By late 2024, smaller models trained with simpler methods were matching results that used to require frontier scale. The PPO-based RLHF pipelines that dominated 2023 were being displaced by single-script techniques. MIT reported orchestrated small models approaching frontier benchmarks, DeepSeek released GRPO, and Karpathy called it part of "the de facto new major stage in LLM training." The common thread is reasoning access without frontier budgets.

Simpler training loops

PPO works, but it is heavy. You need a policy model, a reference model, a reward model, and a value model, and the value model becomes the bottleneck. That drives memory and tuning cost, and Sebastian Raschka's survey calls out the domain knowledge and compute required.

Group Relative Policy Optimization takes a different route. It samples multiple completions, scores them with a reward function, and uses the group mean as the baseline, so each completion's advantage is its score minus the mean. No learned value function, no second model.

In practice, you move from PPO's four models down to DPO and GRPO at two models, and eventually to GRPO plus RLVR as a single model.

Verifiable rewards

RLVR works because some tasks have ground truth such as GSM8K and LeetCode, so you can verify correctness instead of training a reward model. Reported results show strong pass@1, and the Awesome-RL-for-LRMs repository tracks the rapidly expanding set of reproducible papers. DeepSeek-R1 used this approach to train reasoning capabilities at a fraction of RLHF budgets.

Ensembles and consensus

Training your own reasoning model is one path. Running multiple existing models and aggregating their outputs is another. The MIT CSAIL DisCIPL framework uses a large model to plan and small models to execute, reporting shorter reasoning chains and lower cost while keeping accuracy close.

Compare reasoning approaches by cost and accuracy. Adjust model sizes, ensemble counts, and task difficulty to see where a single large model wins and where ensembles take over. The crossover depends on your accuracy bar and budget.

Iterative Consensus Ensemble (ICE) pushes this further. Three LLMs generate responses, critique each other's answers, and iterate until they converge or agree to disagree. On GPQA-diamond, a PhD-level reasoning benchmark, the paper reports a large accuracy gain without fine-tuning or gradient updates, just inference-time deliberation.

The mechanism matters because disagreement carries signal; a single model cannot tell the difference between confident and confidently wrong. High-confidence agreement suggests reliable answers while persistent disagreement flags ambiguity. Research on ensemble voting shows diversity can matter more than any single model past a point.

Distillation and limits

Ensembles are expensive at inference time, but you can distill ensemble behavior back into a single model. TinyLLM demonstrated multi-teacher distillation where a student learns reasoning patterns and can even outperform individual teachers.
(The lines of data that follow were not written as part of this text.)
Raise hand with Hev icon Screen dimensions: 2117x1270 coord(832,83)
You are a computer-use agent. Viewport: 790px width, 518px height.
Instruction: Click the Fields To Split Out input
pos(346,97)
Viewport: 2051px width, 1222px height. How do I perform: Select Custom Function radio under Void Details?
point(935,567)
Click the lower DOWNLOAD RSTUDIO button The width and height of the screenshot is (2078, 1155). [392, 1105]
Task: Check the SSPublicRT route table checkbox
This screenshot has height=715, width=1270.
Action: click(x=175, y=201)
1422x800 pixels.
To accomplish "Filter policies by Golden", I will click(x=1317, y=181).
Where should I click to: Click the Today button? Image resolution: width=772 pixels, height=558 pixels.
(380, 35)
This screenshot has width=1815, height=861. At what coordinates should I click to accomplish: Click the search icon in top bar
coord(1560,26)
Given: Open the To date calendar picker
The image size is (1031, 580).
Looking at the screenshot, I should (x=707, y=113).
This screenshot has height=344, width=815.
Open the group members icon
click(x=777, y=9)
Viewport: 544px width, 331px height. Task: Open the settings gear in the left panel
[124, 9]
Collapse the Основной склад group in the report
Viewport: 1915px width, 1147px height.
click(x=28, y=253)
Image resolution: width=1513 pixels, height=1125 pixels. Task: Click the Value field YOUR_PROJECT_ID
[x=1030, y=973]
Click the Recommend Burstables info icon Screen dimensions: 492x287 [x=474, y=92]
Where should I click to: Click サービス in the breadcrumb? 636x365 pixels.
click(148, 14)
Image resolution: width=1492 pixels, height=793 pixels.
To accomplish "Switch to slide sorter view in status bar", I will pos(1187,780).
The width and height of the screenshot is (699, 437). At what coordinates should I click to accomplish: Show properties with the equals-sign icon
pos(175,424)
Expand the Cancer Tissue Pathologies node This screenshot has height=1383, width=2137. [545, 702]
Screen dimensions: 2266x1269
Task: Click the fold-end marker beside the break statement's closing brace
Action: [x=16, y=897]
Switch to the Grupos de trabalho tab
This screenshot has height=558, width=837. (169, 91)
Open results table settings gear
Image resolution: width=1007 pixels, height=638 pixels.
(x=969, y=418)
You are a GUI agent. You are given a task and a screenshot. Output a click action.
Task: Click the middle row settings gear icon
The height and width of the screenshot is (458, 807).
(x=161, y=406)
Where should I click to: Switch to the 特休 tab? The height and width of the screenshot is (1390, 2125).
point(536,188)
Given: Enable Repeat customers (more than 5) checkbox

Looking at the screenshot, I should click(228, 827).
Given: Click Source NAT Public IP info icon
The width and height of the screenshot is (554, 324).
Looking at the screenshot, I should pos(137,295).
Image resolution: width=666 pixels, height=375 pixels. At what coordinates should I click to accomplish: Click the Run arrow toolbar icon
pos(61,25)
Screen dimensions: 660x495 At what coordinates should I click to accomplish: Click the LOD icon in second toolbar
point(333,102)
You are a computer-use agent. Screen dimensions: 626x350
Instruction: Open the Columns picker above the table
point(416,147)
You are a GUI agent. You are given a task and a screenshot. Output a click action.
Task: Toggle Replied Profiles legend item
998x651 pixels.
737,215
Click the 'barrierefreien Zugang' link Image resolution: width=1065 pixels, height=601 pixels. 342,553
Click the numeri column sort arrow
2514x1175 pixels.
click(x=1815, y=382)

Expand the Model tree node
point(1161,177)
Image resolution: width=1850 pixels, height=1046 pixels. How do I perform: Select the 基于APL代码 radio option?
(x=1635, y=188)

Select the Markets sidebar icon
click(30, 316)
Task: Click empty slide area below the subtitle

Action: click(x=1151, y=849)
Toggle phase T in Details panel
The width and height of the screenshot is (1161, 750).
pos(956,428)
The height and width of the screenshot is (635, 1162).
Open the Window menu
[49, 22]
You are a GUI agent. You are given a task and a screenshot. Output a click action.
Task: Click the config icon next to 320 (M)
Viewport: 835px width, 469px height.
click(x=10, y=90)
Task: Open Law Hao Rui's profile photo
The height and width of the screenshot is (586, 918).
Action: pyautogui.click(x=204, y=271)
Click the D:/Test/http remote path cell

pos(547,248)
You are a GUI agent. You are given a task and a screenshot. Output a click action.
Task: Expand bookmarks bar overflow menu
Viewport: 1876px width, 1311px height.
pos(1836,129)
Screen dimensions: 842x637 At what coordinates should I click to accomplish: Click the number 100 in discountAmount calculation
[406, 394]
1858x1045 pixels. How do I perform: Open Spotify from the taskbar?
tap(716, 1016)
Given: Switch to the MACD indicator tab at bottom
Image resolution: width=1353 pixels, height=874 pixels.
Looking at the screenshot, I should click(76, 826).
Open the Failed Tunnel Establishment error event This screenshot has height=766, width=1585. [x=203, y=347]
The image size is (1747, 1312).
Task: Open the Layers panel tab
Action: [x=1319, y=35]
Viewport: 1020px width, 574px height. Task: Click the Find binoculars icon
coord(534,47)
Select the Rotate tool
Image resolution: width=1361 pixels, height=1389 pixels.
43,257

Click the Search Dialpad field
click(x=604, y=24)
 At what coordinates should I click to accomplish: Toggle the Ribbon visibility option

These techniques compose. You can train a base model with GRPO and verifiable rewards, deploy ensembles for high-stakes queries, then distill their consensus into a single model for efficiency. The frontier still exists, but the gap is closing from below.

The Kessler Syndrome analogy for code is synthetic data drift: as agents generate large volumes of outputs that are good enough to pass immediate checks, human ground truth becomes a smaller share, and errors compound silently as diversity shrinks. Data hygiene becomes a prerequisite.

RLVR only works on verifiable tasks, and ensembles depend on strong base models, so achieving truly novel capabilities likely still requires frontier-scale training. The direction is clear: reasoning is no longer a capability you rent from frontier providers, but something you can build with modest resources, even if the frontier tax has not disappeared.